DeepLDA: Alanine dipeptide and aldol reaction¶
Reference paper: Bonati, Rizzi and Parrinello, JCPL (2020) [arXiv].
Prerequisite: DeepLDA tutorial.
Setup¶
[1]:
# Colab setup
import os
if os.getenv("COLAB_RELEASE_TAG"):
import subprocess
subprocess.run('wget https://raw.githubusercontent.com/luigibonati/mlcolvar/main/colab_setup.sh', shell=True)
cmd = subprocess.run('bash colab_setup.sh EXAMPLE', shell=True, stdout=subprocess.PIPE)
print(cmd.stdout.decode('utf-8'))
# IMPORT PACKAGES
import torch
import lightning
import numpy as np
import matplotlib.pyplot as plt
# Set seed for reproducibility
torch.manual_seed(41)
/home/lbonati@iit.local/software/anaconda3/envs/pytorch/lib/python3.10/site-packages/tqdm/auto.py:21: TqdmWarning: IProgress not found. Please update jupyter and ipywidgets. See https://ipywidgets.readthedocs.io/en/stable/user_install.html
from .autonotebook import tqdm as notebook_tqdm
[1]:
<torch._C.Generator at 0x7f5ae82043b0>
Alanine dipeptide¶
We first train a DeepLDA CV on the alanine dipeptide data, which is one of the examples of the DeepLDA paper. This is a small molecule often used as a benchmark for enhanced sampling, as it has two metastable states which are well described by the Ramachandran angles \(\phi\) and \(\psi\). To build a general mode, we will not use this information and just use as input features the 45 distances between heavy atoms.
Load data¶
We use the alanine dipeptide simulation data from the PLUMED-MASTERCLASS repository.
[2]:
from mlcolvar.io import create_dataset_from_files
from mlcolvar.data import DictModule
filenames = [ "https://raw.githubusercontent.com/luigibonati/masterclass-plumed/main/1_DeepLDA/0_unbiased-sA/COLVAR",
"https://raw.githubusercontent.com/luigibonati/masterclass-plumed/main/1_DeepLDA/0_unbiased-sB/COLVAR" ]
n_states = len(filenames)
# load dataset
dataset, df = create_dataset_from_files(filenames,
filter_args={'regex':'d_' }, # select distances between heavy atoms
create_labels=True,
return_dataframe=True,
)
datamodule = DictModule(dataset,lengths=[0.8,0.2])

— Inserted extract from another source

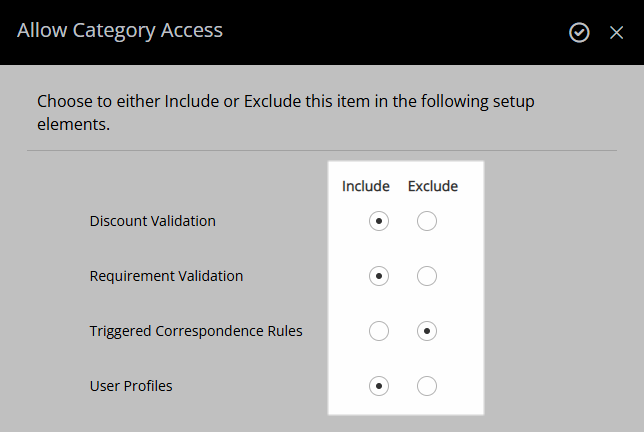Select Exclude for Discount Validation
Image resolution: width=644 pixels, height=432 pixels.
427,221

Class 0 dataframe shape: (5001, 53)
Class 1 dataframe shape: (5001, 53)
- Loaded dataframe (10002, 53): ['time', 'phi', 'psi', 'theta', 'xi', 'ene', 'd_2_5', 'd_2_6', 'd_2_7', 'd_2_9', 'd_2_11', 'd_2_15', 'd_2_16', 'd_2_17', 'd_2_19', 'd_5_6', 'd_5_7', 'd_5_9', 'd_5_11', 'd_5_15', 'd_5_16', 'd_5_17', 'd_5_19', 'd_6_7', 'd_6_9', 'd_6_11', 'd_6_15', 'd_6_16', 'd_6_17', 'd_6_19', 'd_7_9', 'd_7_11', 'd_7_15', 'd_7_16', 'd_7_17', 'd_7_19', 'd_9_11', 'd_9_15', 'd_9_16', 'd_9_17', 'd_9_19', 'd_11_15', 'd_11_16', 'd_11_17', 'd_11_19', 'd_15_16', 'd_15_17', 'd_15_19', 'd_16_17', 'd_16_19', 'd_17_19', 'walker', 'labels']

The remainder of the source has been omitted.